The girl didn't speak again. Once in a while she would glance across the magical secluded space inside the car, and the looks she gave me meant more than anything she could have said. Those dark eyes in the dashboard lights, that darker hair, the muted howling of the wind as we rushed on into the unforeseen, the incomparable – and then I was sitting next to a canal, a street lamp hanging over me, and everything plunged deep in a sickly orange solution, everything deformed somehow and yet preserved, as if in formaldehyde. I couldn't seem to focus properly. My throat contracted, and I coughed so hard that I thought I might vomit. I put my head in my hands and kept quite still. What had happened? I didn't know. I sat there until I felt the cold air penetrate my clothes.

At last I was able to look up. I was at the top of a flight of stone steps which led down into flat black water. Was it the Great Western Canal? I couldn't tell. There was no sign of the taxi. Perhaps I had fetched up somewhere else entirely. I risked a
glance over my shoulder.
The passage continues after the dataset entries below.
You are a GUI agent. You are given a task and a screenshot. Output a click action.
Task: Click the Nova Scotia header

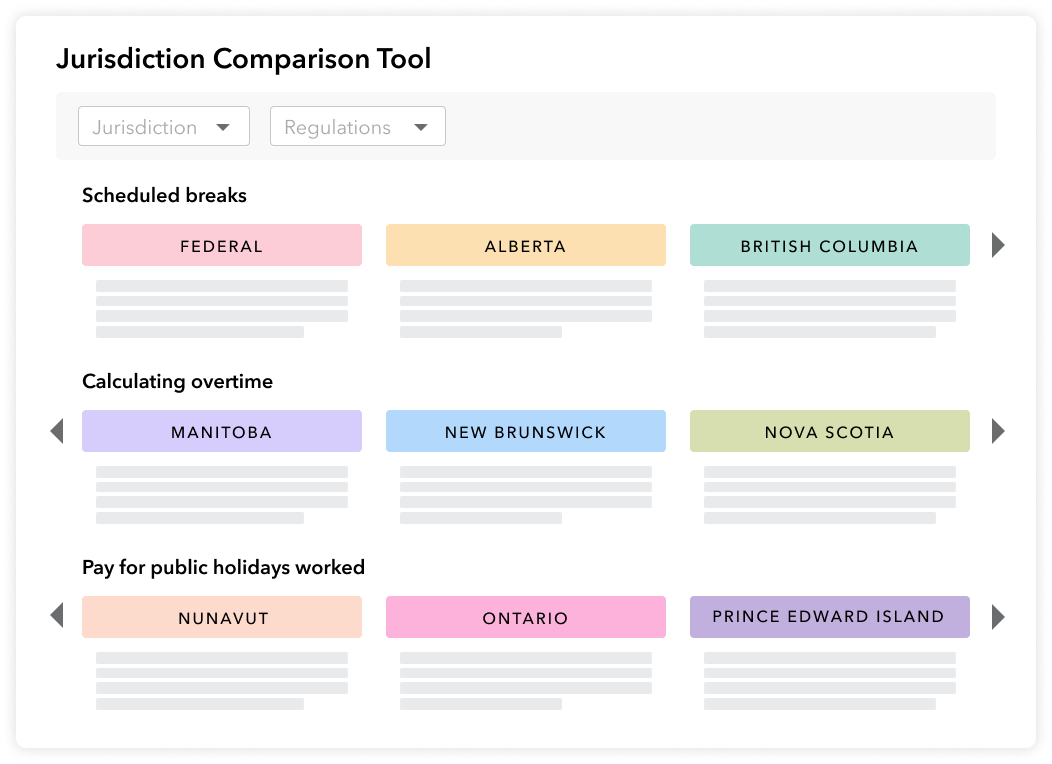(x=829, y=431)
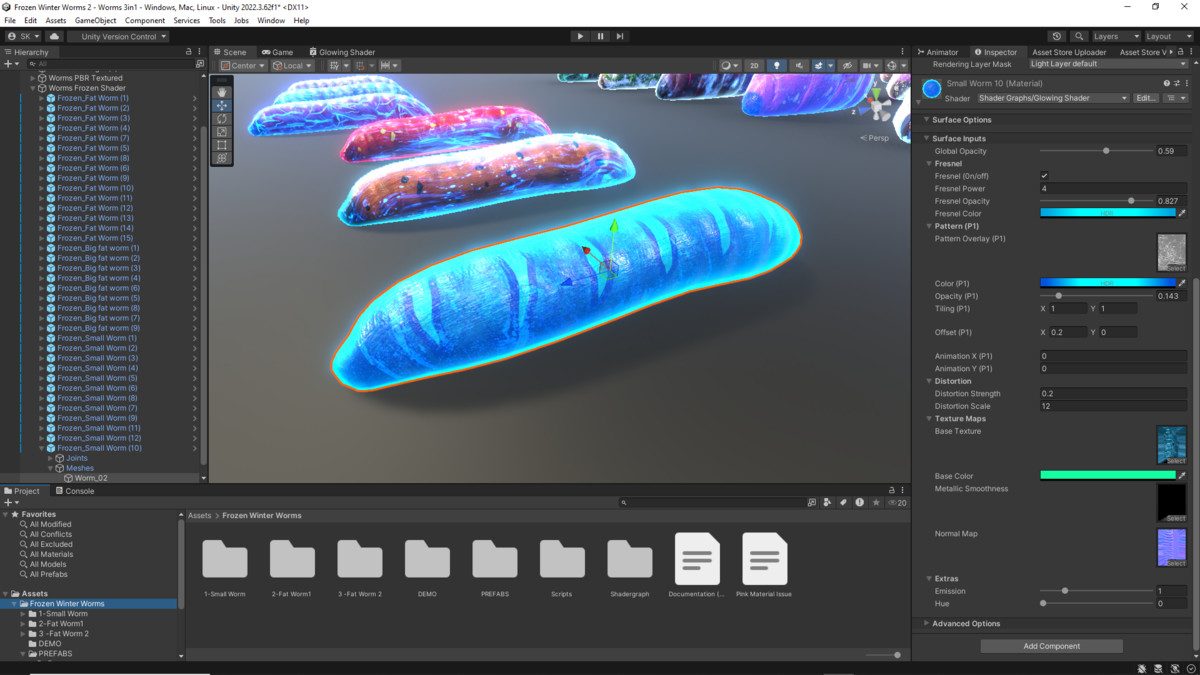Select the Hand view tool
This screenshot has width=1200, height=675.
[222, 92]
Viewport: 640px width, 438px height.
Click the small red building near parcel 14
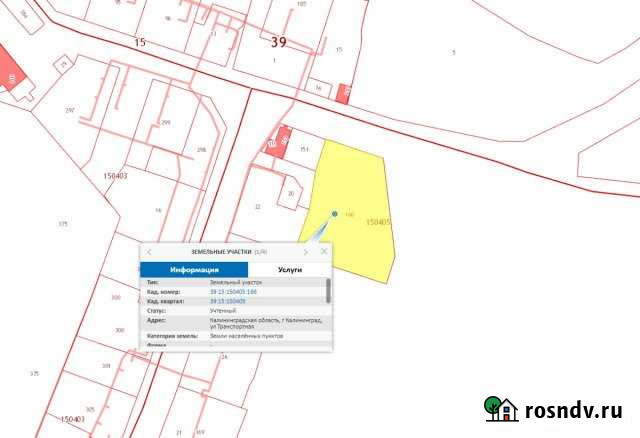(343, 93)
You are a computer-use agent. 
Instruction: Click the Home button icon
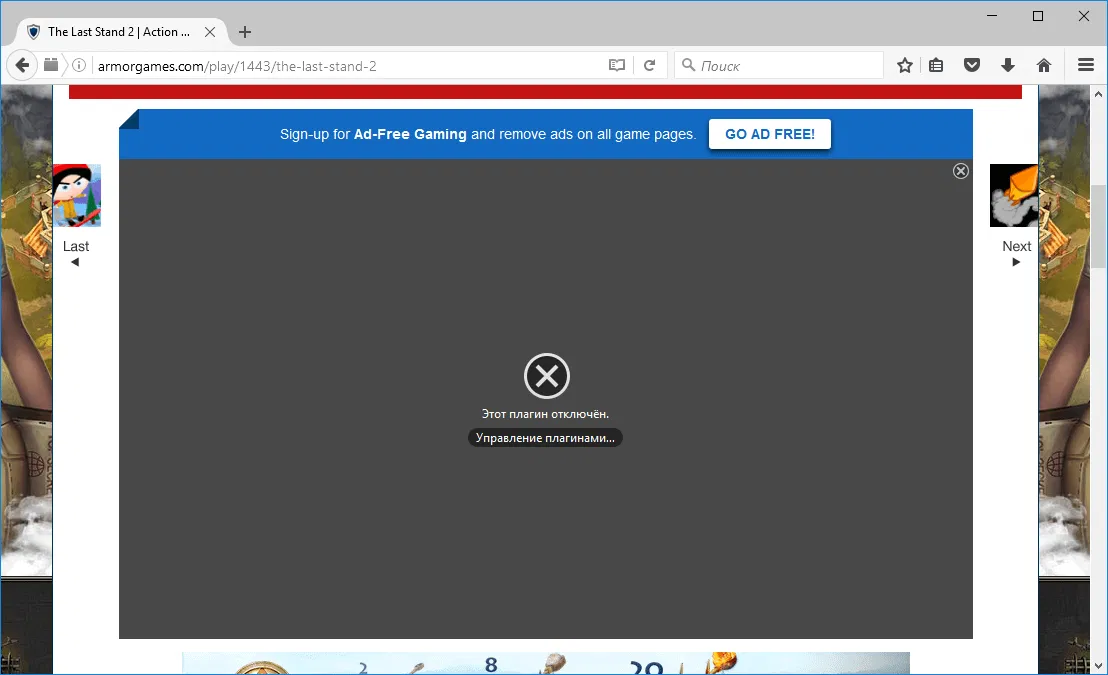tap(1044, 65)
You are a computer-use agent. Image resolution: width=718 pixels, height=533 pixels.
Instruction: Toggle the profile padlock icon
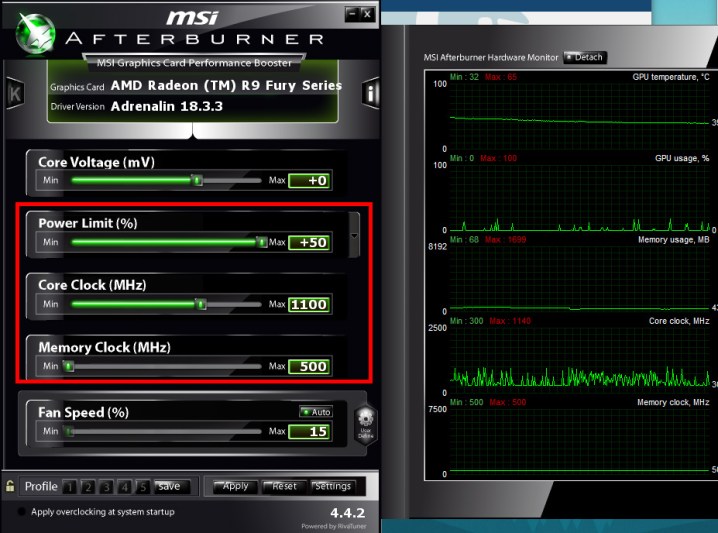click(10, 487)
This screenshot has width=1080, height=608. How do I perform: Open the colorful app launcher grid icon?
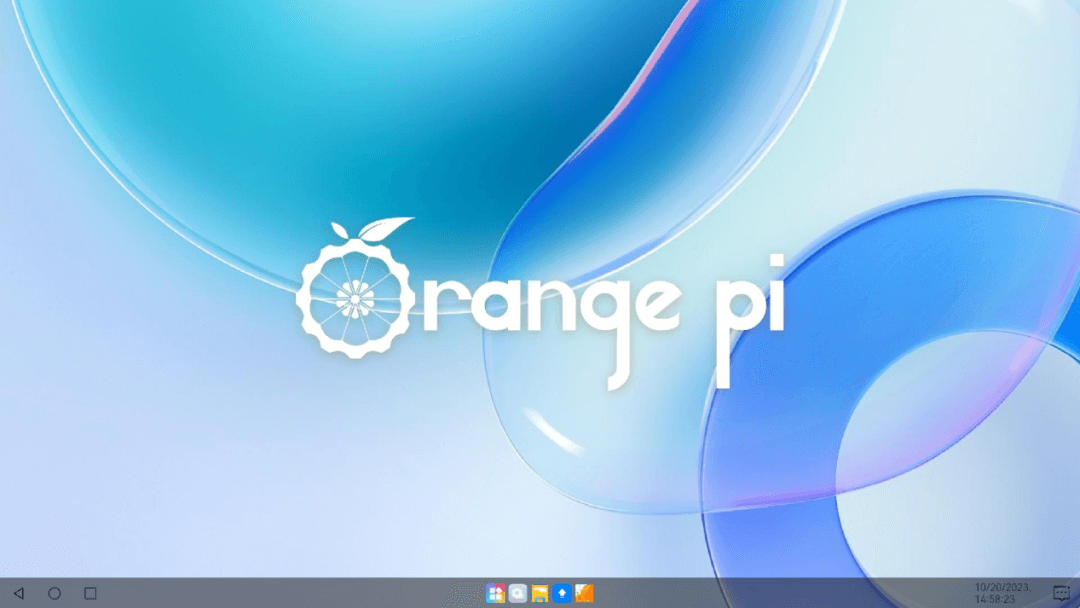(495, 593)
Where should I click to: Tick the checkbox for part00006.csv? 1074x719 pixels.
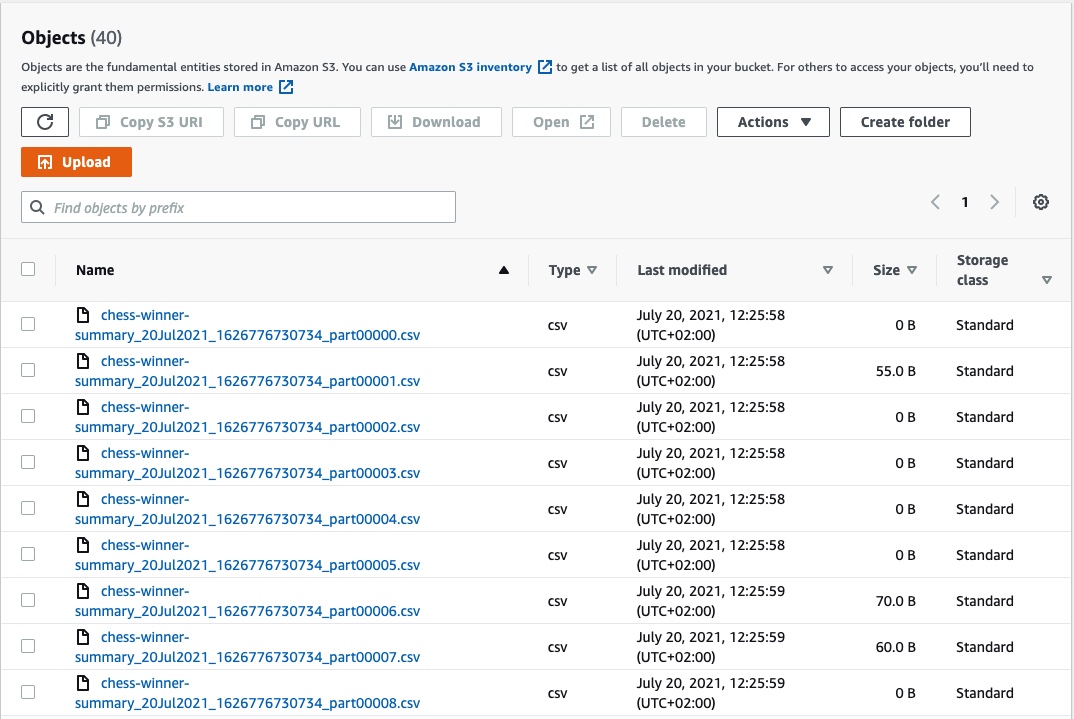click(28, 600)
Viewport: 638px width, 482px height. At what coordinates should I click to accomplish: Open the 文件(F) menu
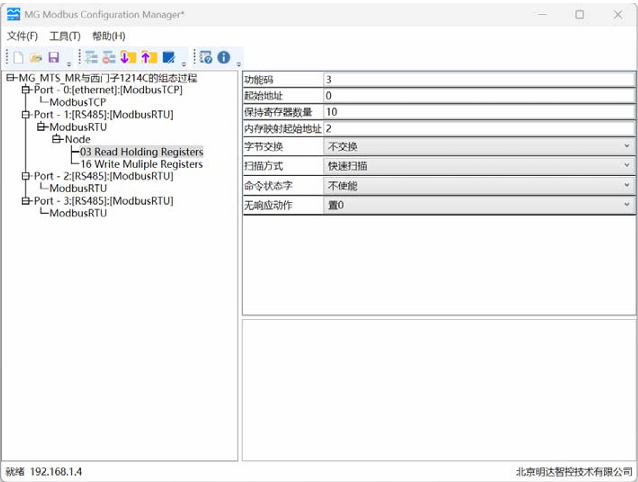point(22,36)
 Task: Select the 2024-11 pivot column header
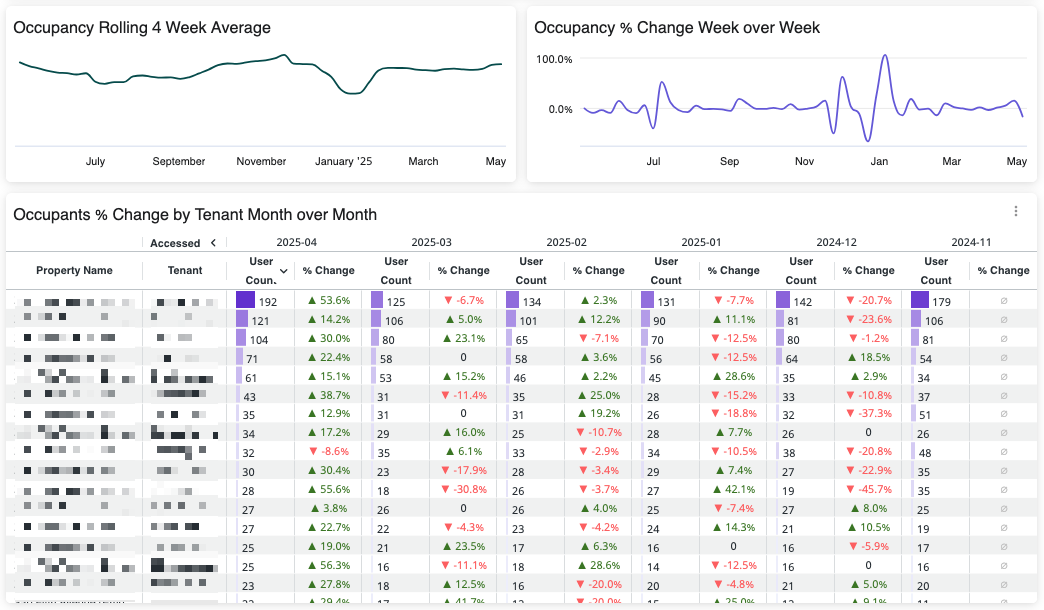[x=970, y=243]
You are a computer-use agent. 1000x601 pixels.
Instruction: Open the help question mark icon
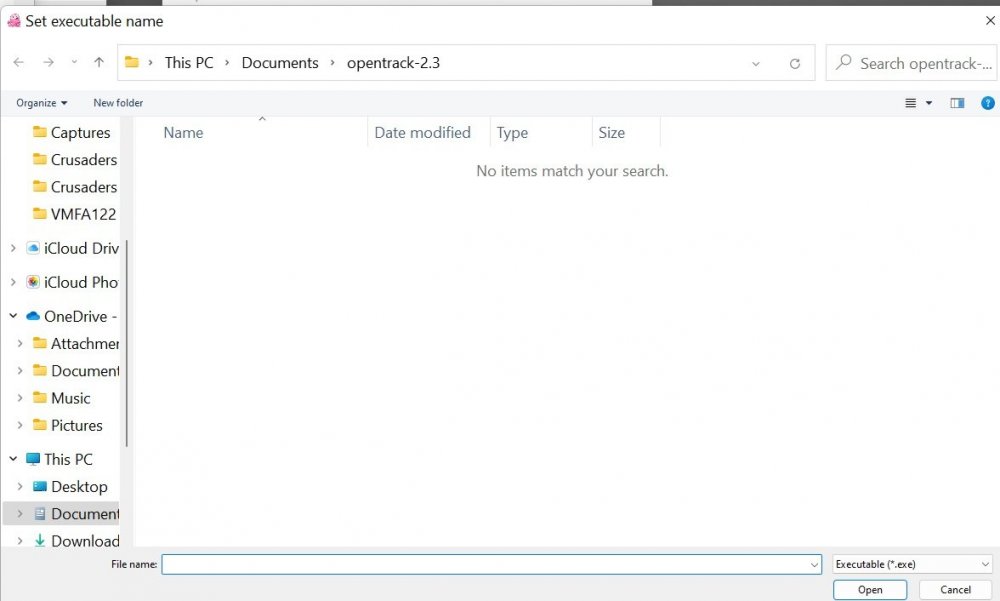pyautogui.click(x=987, y=103)
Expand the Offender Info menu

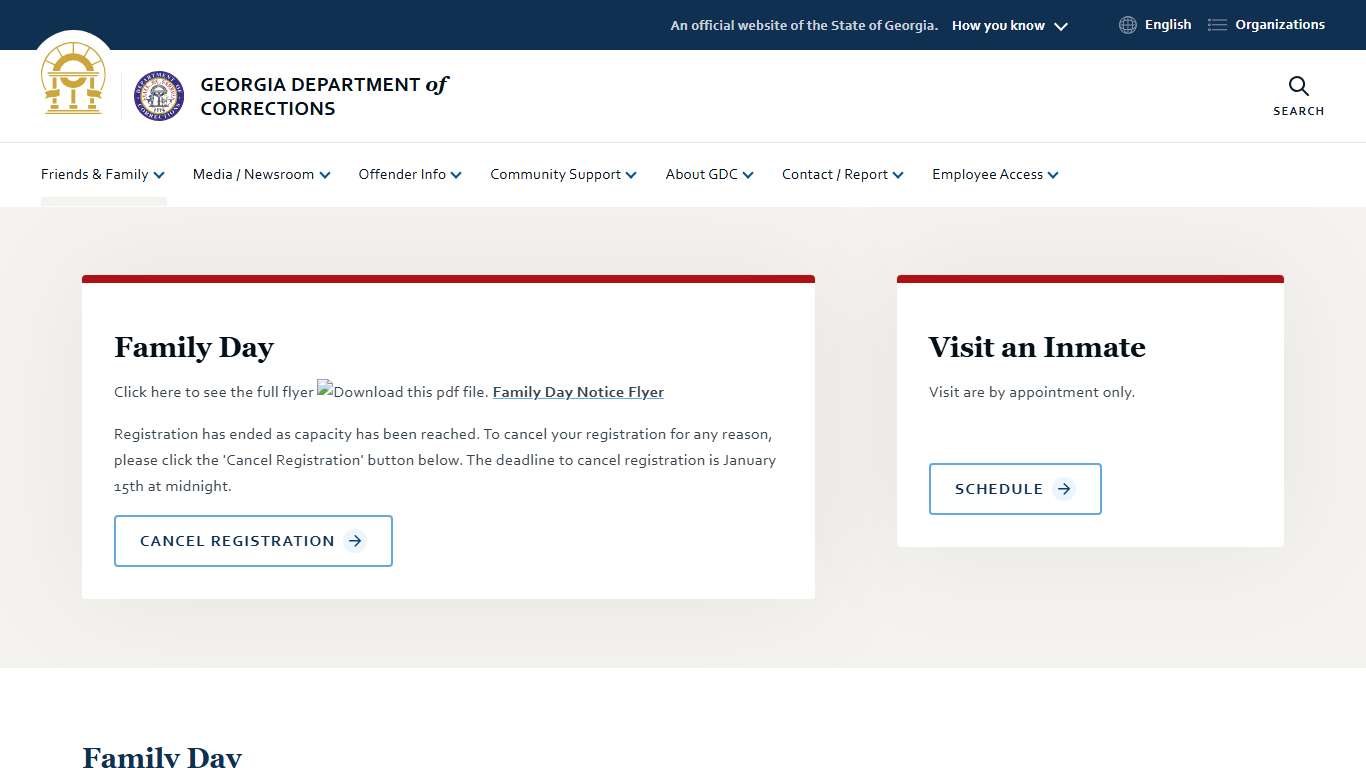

No, there behind me was the tall white building. I climbed slowly to my feet, then stood still for a moment. The sweat had cooled on my face, and I felt more awake. My vision was sharper too. I made my way across the towpath to the club. When I tried a door, though, it wouldn't open. I tried them one by one, methodically. They had all been locked. I peered through the glass, but the lights had been switched off. All I could see was a dim distorted version of my own face. I banged on a door with the flat of my hand. Nobody came. What would I have said anyway? I went back to the bottom of the steps and gazed up at the façade. The white neon strip above the entrance was quite blank; the letters that spelled THE BATHYSPHERE had been taken down. It was only then that I thought to look at my watch. Twenty-past four. I let out a strangled cry and swung round, staring wildly towards the motionless canal, the empty buildings with their broken windows and their barricaded doors. I had to get back to my hotel – but how?